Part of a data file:
--- begin ---
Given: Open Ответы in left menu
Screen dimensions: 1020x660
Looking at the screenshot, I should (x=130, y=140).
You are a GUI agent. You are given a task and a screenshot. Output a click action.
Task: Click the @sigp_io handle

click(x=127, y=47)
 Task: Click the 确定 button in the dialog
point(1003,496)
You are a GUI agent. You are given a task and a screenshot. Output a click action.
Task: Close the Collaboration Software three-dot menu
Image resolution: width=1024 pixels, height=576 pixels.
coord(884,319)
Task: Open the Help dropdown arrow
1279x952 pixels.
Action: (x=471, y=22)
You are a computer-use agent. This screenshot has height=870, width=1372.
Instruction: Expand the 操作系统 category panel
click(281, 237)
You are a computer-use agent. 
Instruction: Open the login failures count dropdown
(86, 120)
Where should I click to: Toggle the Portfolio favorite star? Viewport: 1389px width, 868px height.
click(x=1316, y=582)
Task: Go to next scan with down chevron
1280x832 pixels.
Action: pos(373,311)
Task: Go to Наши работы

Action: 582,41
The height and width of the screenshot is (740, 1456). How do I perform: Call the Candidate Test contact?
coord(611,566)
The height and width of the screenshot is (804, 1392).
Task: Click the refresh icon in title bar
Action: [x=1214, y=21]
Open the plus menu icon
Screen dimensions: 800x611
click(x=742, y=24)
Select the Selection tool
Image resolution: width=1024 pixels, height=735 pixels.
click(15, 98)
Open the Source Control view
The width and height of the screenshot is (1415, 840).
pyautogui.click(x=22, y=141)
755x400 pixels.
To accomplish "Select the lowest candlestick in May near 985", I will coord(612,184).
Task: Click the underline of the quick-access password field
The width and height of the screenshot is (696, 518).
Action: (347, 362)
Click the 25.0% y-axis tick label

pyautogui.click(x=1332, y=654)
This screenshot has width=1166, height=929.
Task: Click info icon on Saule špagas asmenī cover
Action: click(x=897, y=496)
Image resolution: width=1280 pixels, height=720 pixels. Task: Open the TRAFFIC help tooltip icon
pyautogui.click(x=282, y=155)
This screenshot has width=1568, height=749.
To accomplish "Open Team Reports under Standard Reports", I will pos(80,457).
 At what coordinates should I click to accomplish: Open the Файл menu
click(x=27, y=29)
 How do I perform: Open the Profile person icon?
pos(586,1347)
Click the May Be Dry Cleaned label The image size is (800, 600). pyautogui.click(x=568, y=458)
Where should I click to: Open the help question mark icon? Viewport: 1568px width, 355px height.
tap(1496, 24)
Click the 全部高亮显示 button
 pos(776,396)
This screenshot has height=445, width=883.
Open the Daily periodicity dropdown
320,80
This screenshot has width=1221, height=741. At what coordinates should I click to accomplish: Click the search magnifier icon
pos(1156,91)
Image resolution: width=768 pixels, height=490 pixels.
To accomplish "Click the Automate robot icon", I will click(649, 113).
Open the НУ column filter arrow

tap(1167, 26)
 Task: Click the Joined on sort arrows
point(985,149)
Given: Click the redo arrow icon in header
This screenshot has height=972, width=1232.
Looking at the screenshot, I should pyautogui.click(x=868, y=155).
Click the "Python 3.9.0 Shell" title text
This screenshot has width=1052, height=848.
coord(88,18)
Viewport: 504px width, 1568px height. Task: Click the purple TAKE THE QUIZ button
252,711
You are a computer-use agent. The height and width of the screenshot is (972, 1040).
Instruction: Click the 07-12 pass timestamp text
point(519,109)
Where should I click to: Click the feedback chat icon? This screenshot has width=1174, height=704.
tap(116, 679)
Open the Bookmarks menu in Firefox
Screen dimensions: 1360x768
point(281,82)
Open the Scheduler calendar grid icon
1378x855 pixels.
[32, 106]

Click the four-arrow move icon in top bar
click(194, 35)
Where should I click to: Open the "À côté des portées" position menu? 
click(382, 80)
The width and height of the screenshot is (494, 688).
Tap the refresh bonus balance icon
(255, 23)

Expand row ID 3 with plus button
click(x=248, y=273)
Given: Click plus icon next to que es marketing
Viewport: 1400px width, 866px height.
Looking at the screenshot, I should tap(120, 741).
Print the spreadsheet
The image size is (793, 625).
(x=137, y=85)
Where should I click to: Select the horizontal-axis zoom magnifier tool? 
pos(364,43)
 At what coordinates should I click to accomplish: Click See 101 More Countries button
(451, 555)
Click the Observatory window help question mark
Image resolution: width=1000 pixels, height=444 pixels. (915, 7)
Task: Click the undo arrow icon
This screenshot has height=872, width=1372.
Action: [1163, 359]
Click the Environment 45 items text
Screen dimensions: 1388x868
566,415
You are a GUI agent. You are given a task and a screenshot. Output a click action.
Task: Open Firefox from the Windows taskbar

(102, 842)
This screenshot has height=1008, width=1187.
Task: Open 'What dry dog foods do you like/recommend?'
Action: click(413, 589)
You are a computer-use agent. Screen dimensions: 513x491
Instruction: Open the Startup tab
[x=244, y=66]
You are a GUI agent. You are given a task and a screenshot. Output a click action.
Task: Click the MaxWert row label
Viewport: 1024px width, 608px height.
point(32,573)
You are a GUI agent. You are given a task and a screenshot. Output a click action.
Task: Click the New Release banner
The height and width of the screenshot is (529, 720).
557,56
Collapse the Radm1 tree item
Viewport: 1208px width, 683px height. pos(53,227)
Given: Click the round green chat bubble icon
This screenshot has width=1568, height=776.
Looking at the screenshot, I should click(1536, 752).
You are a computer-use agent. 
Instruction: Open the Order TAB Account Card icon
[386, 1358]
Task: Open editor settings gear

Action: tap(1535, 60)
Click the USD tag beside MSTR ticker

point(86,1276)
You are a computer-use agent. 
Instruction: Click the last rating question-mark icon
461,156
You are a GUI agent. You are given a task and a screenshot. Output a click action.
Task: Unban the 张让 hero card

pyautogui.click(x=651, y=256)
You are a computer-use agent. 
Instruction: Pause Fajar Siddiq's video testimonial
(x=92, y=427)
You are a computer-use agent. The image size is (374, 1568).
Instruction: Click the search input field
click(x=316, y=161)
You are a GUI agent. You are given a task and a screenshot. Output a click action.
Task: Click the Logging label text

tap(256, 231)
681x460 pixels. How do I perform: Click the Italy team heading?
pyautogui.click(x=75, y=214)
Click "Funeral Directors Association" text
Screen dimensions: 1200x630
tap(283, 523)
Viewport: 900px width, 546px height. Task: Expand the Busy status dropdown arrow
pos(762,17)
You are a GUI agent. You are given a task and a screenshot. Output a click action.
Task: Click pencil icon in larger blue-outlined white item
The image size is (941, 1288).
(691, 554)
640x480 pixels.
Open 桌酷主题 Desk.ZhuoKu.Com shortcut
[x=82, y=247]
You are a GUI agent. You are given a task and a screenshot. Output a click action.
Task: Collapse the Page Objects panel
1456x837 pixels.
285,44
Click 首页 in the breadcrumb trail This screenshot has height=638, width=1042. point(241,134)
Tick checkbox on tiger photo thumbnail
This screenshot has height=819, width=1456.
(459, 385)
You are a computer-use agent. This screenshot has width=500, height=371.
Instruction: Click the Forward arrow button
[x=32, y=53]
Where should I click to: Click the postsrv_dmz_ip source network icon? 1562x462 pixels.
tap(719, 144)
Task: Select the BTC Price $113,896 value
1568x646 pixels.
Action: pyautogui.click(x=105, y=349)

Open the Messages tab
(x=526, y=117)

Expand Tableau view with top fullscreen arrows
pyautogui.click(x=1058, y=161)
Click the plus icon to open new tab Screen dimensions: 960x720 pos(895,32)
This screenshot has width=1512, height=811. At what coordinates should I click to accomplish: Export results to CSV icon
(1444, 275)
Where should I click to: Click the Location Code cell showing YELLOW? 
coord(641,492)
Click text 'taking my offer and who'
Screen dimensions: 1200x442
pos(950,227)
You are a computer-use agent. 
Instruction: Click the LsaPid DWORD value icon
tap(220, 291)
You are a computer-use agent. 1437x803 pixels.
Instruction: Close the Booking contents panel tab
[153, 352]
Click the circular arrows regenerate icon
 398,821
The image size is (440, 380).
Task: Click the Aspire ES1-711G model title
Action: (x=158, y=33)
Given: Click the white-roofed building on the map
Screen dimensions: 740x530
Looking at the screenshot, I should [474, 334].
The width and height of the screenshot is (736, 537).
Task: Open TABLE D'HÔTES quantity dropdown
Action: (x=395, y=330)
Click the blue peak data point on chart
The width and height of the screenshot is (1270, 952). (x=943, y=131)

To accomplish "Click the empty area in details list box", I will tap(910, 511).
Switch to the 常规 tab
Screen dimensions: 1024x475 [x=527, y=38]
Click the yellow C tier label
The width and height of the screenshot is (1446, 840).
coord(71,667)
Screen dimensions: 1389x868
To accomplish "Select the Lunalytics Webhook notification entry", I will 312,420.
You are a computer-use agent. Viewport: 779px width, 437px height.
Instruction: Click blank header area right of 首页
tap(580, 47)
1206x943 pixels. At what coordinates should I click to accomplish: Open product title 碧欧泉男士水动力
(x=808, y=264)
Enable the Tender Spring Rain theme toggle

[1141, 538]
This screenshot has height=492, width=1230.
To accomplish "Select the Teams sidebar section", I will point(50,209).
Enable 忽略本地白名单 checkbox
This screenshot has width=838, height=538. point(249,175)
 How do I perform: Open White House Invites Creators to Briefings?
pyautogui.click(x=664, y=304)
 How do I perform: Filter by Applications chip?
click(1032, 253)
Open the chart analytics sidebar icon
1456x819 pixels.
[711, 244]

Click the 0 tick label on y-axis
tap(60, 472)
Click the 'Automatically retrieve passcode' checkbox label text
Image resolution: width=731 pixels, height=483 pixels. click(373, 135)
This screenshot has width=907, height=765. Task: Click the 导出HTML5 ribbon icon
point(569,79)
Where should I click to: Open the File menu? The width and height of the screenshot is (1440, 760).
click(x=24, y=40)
--- end ---
• GIVEN PROBLEM
Copy out again, unchanged, the part of the material that opens with the line containing "Given: Click the round green chat bubble icon" and closes with the line containing "tap(256, 231)", both lines included.

• RESULT FOR THIS EXERCISE
Given: Click the round green chat bubble icon
This screenshot has width=1568, height=776.
Looking at the screenshot, I should click(1536, 752).
You are a computer-use agent. 
Instruction: Open the Order TAB Account Card icon
[386, 1358]
Task: Open editor settings gear

Action: tap(1535, 60)
Click the USD tag beside MSTR ticker

point(86,1276)
You are a computer-use agent. 
Instruction: Click the last rating question-mark icon
461,156
You are a GUI agent. You are given a task and a screenshot. Output a click action.
Task: Unban the 张让 hero card

pyautogui.click(x=651, y=256)
You are a computer-use agent. 
Instruction: Pause Fajar Siddiq's video testimonial
(x=92, y=427)
You are a computer-use agent. The image size is (374, 1568).
Instruction: Click the search input field
click(x=316, y=161)
You are a GUI agent. You are given a task and a screenshot. Output a click action.
Task: Click the Logging label text

tap(256, 231)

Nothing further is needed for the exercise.